_Exercise details_. Copy out each line of the data that holds the word "agent".

※

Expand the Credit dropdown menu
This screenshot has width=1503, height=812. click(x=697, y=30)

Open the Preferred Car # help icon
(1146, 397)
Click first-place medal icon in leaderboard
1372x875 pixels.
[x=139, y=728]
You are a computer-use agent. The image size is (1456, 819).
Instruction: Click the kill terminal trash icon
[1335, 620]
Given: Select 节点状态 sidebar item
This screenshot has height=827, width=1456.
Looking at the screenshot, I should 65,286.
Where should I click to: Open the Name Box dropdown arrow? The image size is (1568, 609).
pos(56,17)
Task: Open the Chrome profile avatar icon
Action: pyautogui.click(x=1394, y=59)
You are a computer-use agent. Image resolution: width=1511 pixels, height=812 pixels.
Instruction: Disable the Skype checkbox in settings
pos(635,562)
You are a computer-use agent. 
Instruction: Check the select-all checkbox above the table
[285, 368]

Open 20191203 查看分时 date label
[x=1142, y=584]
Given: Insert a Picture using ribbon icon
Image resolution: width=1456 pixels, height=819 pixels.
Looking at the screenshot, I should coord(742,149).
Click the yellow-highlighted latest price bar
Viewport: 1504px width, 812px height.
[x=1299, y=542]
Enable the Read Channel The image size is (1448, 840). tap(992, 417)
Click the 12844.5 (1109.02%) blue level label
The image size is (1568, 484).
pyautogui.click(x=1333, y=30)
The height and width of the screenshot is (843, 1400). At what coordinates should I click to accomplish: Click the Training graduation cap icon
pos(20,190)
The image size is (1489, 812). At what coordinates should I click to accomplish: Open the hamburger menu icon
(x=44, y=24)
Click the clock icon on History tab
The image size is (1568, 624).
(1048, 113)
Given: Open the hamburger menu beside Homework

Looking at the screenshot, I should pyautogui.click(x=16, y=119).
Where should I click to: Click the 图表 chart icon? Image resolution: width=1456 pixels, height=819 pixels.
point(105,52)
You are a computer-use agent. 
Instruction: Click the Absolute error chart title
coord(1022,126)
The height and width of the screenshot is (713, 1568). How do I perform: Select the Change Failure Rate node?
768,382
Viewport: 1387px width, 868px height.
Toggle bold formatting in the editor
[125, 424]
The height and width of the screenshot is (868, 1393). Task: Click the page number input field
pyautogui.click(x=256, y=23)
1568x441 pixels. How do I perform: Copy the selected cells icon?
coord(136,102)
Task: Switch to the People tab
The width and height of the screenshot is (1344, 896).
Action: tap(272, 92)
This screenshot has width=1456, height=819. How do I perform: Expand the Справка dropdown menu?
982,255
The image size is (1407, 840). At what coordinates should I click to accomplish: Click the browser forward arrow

※

_Expected output_.
You are a computer-use agent. The image size is (1456, 819).
You are a computer-use agent. Image resolution: width=1511 pixels, height=812 pixels.
You are a computer-use agent. 
You are a computer-use agent. 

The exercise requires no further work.